Most of the time, the management books I read tend to re-hash the same facts over and over, so although the facts are good, I feel like I’m experiencing deja vu, like I’m reading the same book over and over.
Chris Anderson’s book Free, however, definitely has some new concepts – and that’s a great thing!
Anderson has noticed that, especially with the rise of the electronic market on the Internet, more and more things are being offered for free. Is this the death of business? Are free products going to eliminate many paid products? Are we seeing the death of multiple industries, killed by a thousand free competitors?
In a nutshell, no.
Instead, Anderson argues that there are many ways to make money with free! He outlines several main approaches:
- The “Discounted” model, which includes options such as “buy one, get one free”. You’re not really getting a second copy for free. You’re getting two copies in exchange for some money. This is the model most commonly still seen in the physical world, outside the internet.
- The “Freemium” model, where users can pay for added features or enhancements. Super popular in apps or other programs, where users are willing to pay to unlock custom content or to remove advertising.

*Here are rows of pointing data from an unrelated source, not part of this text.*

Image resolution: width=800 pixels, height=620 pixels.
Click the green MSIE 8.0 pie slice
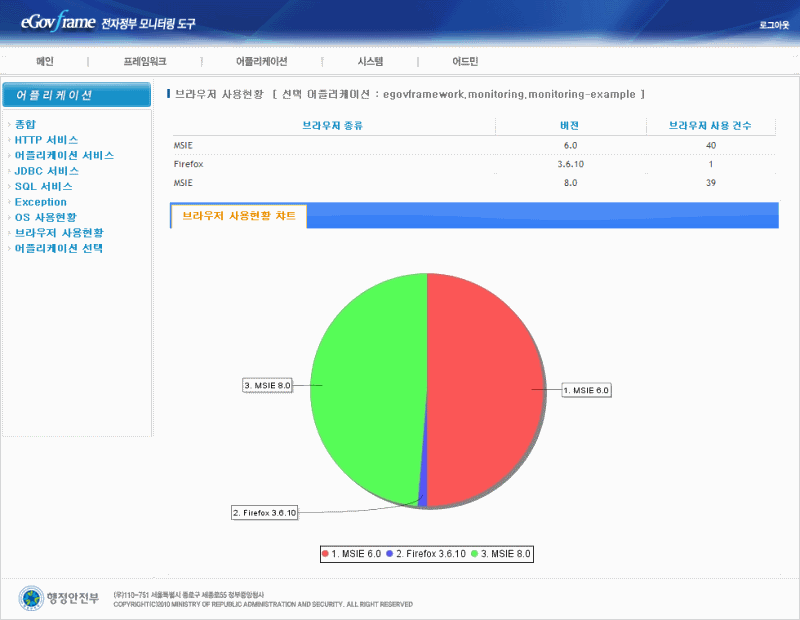[x=365, y=390]
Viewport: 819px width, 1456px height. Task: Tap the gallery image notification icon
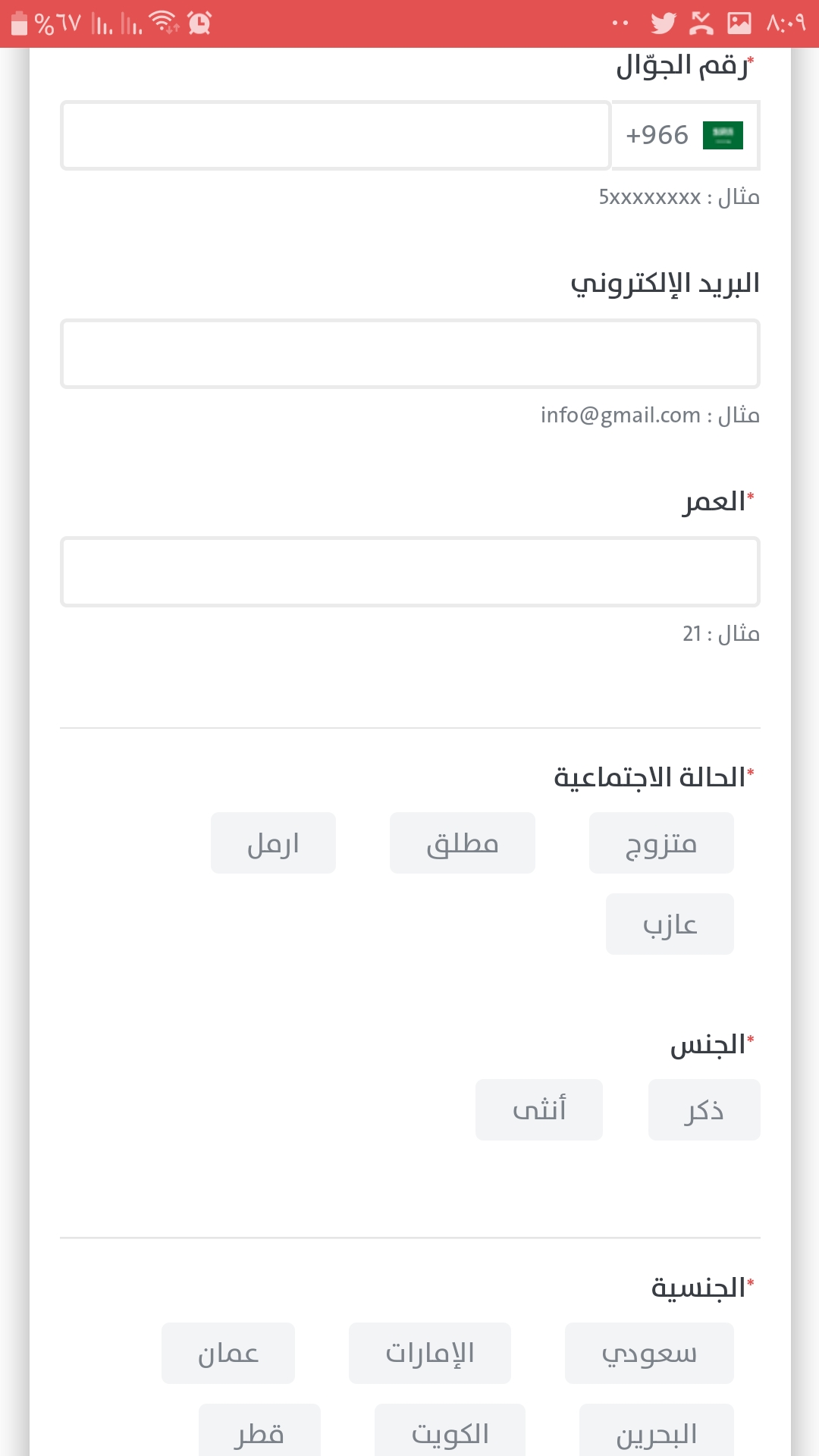(739, 24)
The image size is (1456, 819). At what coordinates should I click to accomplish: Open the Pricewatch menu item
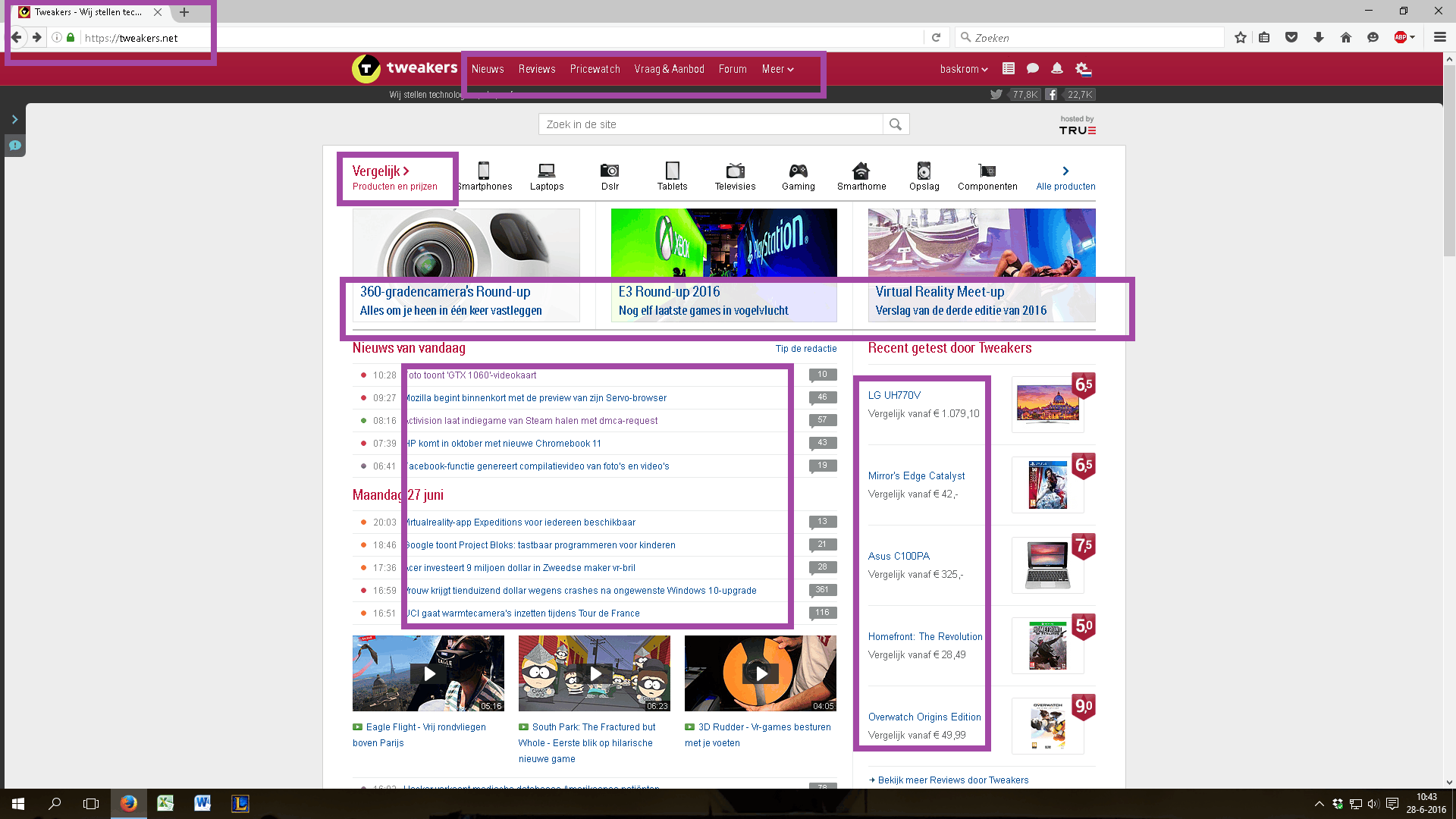point(595,69)
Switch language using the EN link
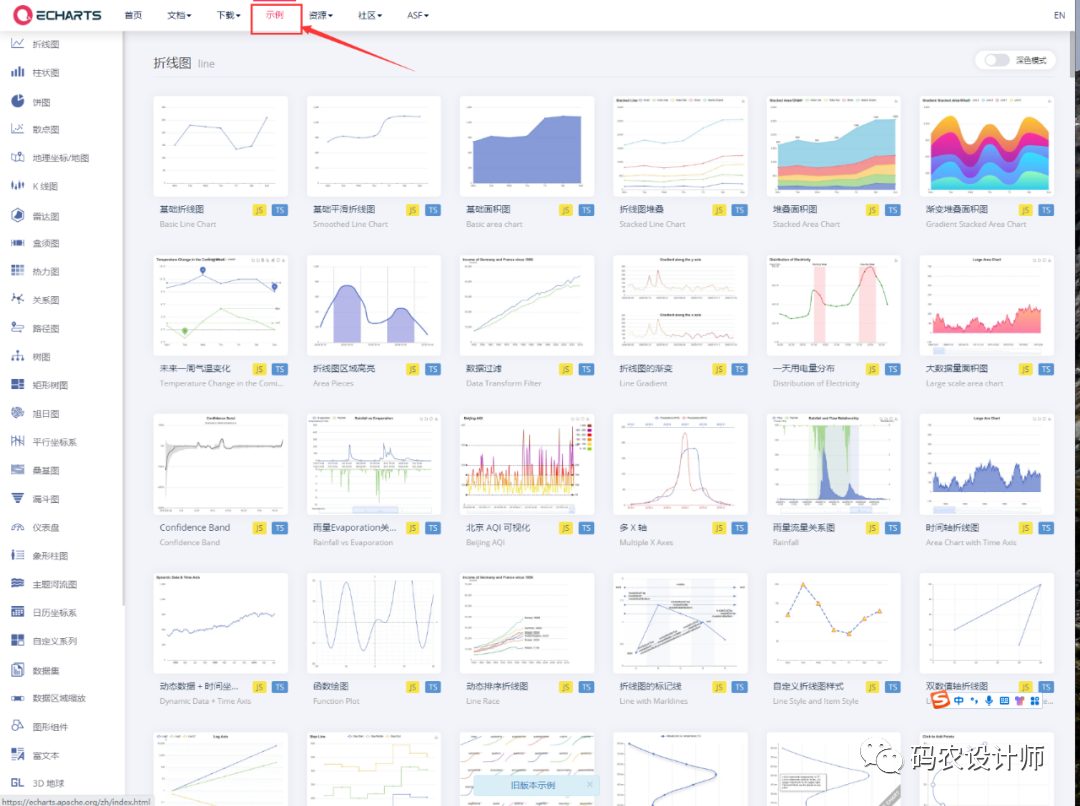The height and width of the screenshot is (806, 1080). click(x=1059, y=16)
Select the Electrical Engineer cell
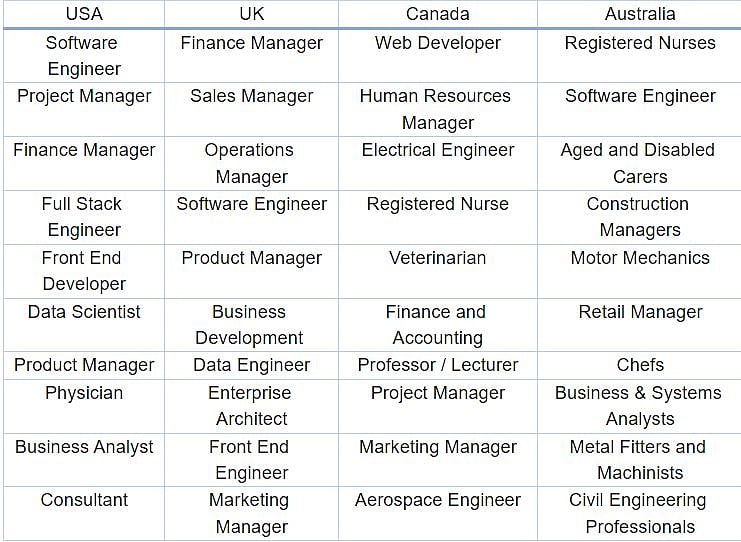Viewport: 741px width, 542px height. [437, 150]
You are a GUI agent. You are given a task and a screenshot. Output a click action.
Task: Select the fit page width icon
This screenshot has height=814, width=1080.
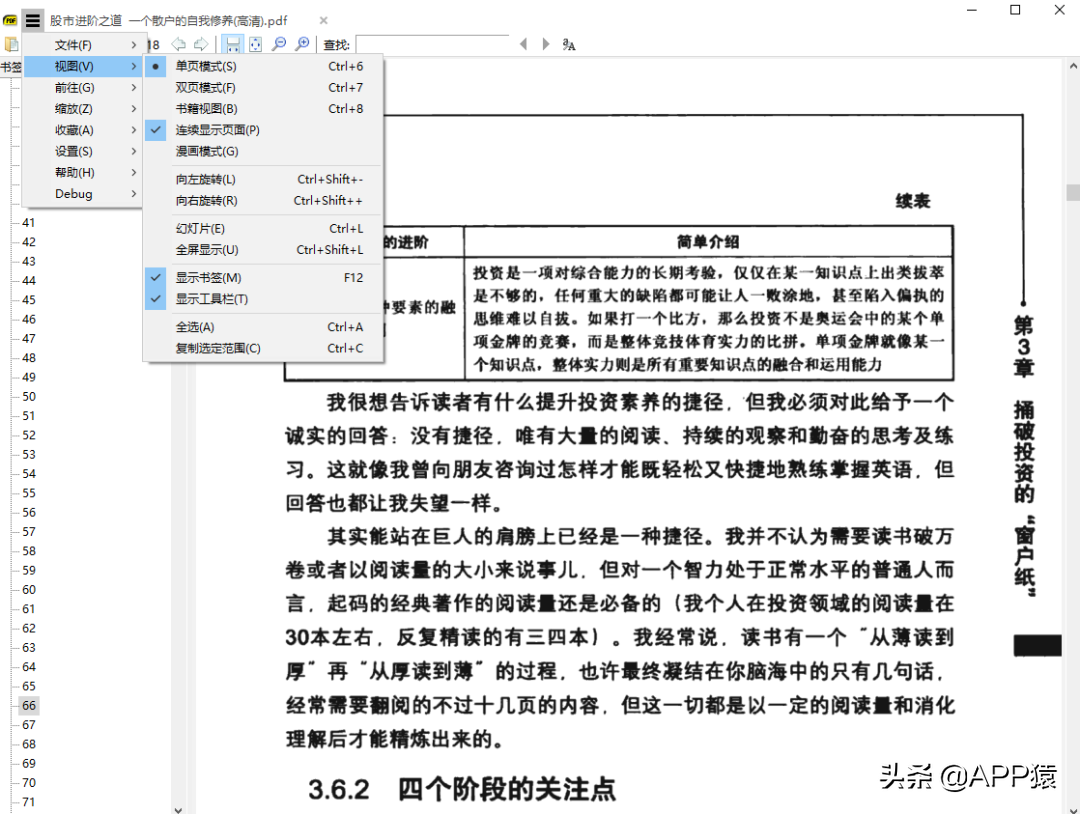point(233,44)
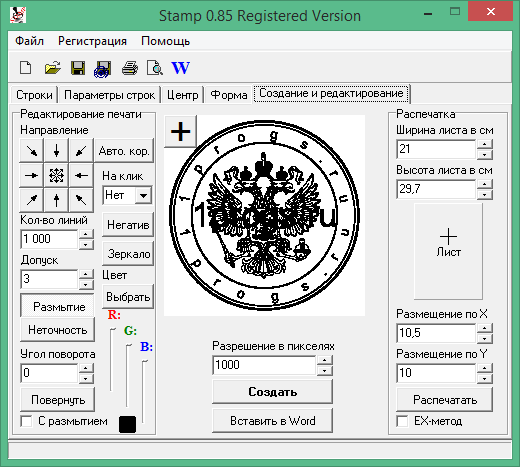Choose the down arrow direction button
The width and height of the screenshot is (520, 467).
pyautogui.click(x=56, y=151)
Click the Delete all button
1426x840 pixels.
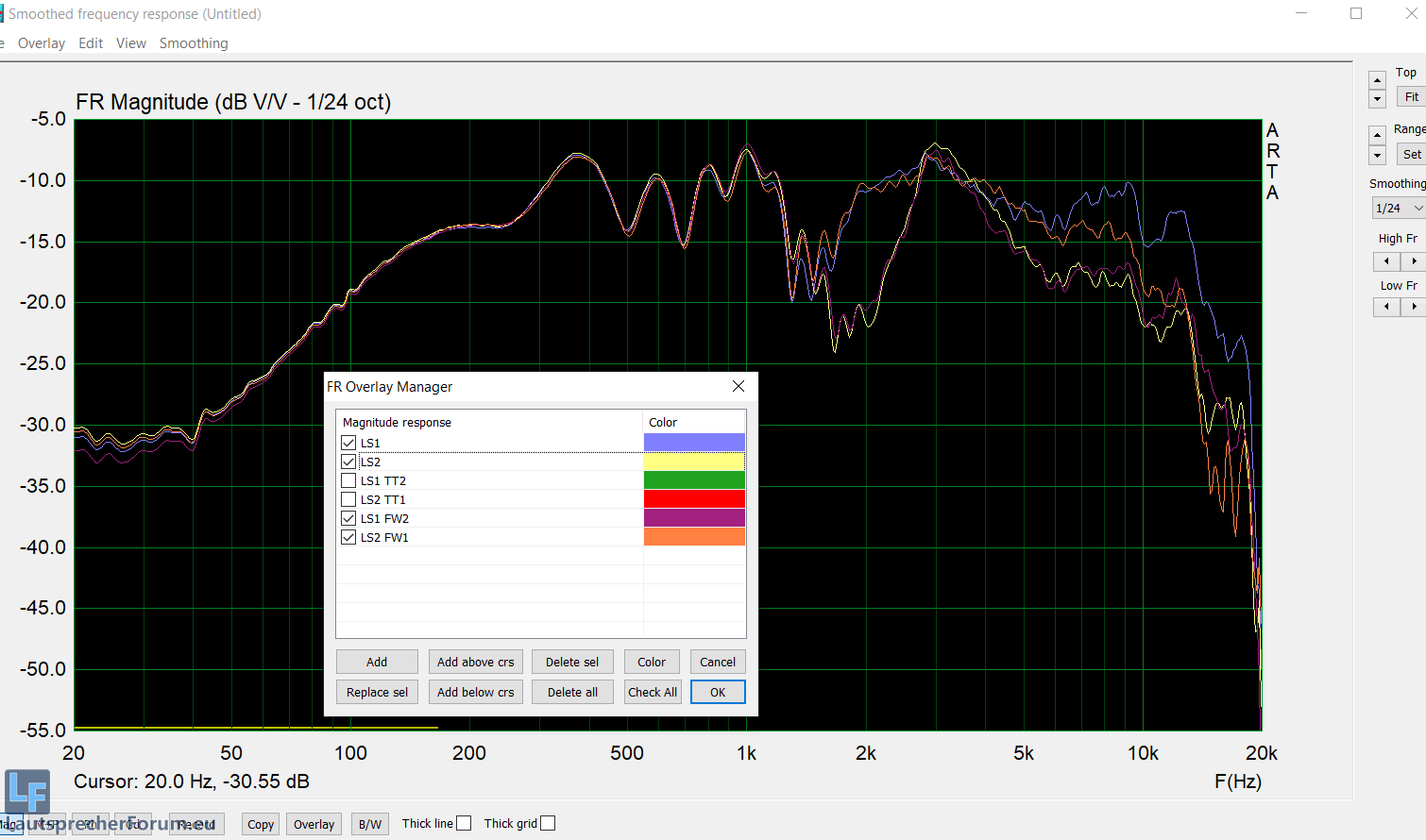pyautogui.click(x=572, y=692)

- The “Unlimited” model, where users pay a single price to access as much content as they want. Netflix is the prime example.
- The “Limited Time” model, where users can try a free trial version, intended to get them hooked on the product, before continuing to buy the full version when the trial expires.
- The “Third Party” model, where users are the product, not the customer. A program might gather data on its users in exchange for giving them a free tool – and then sells this data to interested companies.
- The “Reputation” model, where the end goal is not profits, but reputation, recognizability, popularity. Think of comedians who tweet.